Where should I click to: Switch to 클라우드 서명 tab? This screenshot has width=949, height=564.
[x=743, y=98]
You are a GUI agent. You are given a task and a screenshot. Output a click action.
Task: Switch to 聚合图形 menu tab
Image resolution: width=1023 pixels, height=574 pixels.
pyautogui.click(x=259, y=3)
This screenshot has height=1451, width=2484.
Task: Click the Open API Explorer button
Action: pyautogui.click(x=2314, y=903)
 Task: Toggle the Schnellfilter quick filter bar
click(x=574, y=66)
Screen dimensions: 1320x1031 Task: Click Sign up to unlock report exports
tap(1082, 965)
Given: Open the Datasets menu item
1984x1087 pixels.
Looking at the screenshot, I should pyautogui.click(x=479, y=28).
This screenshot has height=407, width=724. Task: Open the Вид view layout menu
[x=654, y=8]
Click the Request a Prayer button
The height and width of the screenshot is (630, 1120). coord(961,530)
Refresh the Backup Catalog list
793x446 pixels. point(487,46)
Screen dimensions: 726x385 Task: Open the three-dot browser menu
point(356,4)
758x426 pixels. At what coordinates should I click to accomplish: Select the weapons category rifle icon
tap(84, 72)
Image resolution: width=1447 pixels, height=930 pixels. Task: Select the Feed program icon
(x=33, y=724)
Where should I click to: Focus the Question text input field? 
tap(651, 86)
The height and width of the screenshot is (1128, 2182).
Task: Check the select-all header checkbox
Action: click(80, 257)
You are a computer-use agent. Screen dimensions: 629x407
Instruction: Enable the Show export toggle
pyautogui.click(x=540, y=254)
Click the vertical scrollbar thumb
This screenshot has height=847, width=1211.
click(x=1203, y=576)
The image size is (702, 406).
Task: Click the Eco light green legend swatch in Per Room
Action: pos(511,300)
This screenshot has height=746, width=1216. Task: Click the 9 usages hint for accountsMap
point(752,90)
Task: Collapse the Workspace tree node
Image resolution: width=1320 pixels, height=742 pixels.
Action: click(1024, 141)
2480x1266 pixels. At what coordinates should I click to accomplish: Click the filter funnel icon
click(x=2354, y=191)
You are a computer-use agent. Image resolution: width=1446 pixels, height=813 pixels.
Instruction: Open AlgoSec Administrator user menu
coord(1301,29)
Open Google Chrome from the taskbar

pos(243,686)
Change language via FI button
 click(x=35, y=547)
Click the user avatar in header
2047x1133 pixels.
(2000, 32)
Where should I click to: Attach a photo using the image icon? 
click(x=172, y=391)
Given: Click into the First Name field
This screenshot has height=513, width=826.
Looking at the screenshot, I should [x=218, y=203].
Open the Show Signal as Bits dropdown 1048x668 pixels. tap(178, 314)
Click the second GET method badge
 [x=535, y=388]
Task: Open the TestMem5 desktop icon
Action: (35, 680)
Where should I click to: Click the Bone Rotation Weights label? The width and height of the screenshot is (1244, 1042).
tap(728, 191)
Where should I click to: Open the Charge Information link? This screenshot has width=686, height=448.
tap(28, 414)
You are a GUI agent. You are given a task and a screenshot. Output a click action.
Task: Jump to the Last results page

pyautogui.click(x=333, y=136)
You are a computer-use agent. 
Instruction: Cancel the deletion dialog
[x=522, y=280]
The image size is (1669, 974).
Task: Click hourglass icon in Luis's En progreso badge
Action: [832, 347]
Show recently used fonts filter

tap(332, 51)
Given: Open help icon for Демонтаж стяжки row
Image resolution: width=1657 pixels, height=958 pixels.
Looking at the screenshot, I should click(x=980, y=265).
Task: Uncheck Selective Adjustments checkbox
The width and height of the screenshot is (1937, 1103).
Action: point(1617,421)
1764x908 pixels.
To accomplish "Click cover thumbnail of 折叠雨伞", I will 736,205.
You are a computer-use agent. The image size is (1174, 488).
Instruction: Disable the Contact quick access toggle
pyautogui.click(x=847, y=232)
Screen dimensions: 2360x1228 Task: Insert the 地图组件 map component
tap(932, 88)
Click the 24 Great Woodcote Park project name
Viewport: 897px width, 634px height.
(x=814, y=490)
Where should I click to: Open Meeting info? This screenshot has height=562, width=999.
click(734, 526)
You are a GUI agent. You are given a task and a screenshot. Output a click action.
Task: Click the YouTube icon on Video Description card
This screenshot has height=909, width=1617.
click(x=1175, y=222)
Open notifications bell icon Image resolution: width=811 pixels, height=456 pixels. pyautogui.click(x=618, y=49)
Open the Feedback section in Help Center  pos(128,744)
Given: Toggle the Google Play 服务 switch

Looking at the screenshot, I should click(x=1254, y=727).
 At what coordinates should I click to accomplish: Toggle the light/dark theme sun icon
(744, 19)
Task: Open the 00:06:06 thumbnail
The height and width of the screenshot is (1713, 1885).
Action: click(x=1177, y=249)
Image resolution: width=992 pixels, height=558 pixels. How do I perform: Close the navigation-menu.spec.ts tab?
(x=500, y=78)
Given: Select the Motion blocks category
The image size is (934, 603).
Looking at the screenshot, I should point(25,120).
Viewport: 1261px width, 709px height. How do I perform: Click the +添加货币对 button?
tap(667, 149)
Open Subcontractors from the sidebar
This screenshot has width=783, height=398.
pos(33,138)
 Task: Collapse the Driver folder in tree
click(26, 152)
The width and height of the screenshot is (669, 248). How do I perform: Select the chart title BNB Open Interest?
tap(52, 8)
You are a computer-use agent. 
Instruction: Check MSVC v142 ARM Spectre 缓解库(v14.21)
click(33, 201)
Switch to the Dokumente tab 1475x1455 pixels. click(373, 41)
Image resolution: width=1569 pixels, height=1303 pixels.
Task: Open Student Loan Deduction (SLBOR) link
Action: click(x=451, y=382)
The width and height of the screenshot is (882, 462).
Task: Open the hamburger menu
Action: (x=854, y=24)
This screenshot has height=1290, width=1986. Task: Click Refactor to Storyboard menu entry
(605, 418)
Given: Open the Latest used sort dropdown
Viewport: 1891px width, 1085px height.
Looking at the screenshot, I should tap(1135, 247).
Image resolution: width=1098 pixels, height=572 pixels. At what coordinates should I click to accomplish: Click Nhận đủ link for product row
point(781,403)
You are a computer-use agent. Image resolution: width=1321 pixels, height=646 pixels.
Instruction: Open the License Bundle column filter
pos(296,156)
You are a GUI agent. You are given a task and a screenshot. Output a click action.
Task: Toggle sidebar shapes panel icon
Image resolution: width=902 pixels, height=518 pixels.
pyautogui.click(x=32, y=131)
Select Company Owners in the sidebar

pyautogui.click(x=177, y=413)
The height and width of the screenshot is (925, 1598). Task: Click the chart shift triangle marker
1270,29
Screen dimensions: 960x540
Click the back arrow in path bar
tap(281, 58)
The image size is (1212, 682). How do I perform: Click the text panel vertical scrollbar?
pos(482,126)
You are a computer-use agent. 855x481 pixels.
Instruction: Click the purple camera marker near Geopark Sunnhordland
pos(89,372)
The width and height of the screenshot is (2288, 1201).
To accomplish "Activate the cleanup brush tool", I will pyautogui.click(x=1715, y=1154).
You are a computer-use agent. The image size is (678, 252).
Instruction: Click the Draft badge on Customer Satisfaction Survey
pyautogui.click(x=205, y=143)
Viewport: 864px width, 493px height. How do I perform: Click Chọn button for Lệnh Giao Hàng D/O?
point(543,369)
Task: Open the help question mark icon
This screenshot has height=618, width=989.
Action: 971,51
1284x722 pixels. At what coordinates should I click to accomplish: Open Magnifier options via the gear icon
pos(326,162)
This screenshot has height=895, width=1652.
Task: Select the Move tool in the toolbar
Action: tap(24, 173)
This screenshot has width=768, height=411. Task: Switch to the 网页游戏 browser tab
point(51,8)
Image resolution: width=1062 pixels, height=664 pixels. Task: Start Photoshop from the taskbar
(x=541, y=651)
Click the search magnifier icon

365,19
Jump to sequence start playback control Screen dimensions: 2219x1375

☆ ☆ ☆ ☆ ☆

**Exercise objective**
Search the entries above for the string "thumbnail", and report each line where it occurs.

**Task answer**
To accomplish "Click cover thumbnail of 折叠雨伞", I will 736,205.
Task: Open the 00:06:06 thumbnail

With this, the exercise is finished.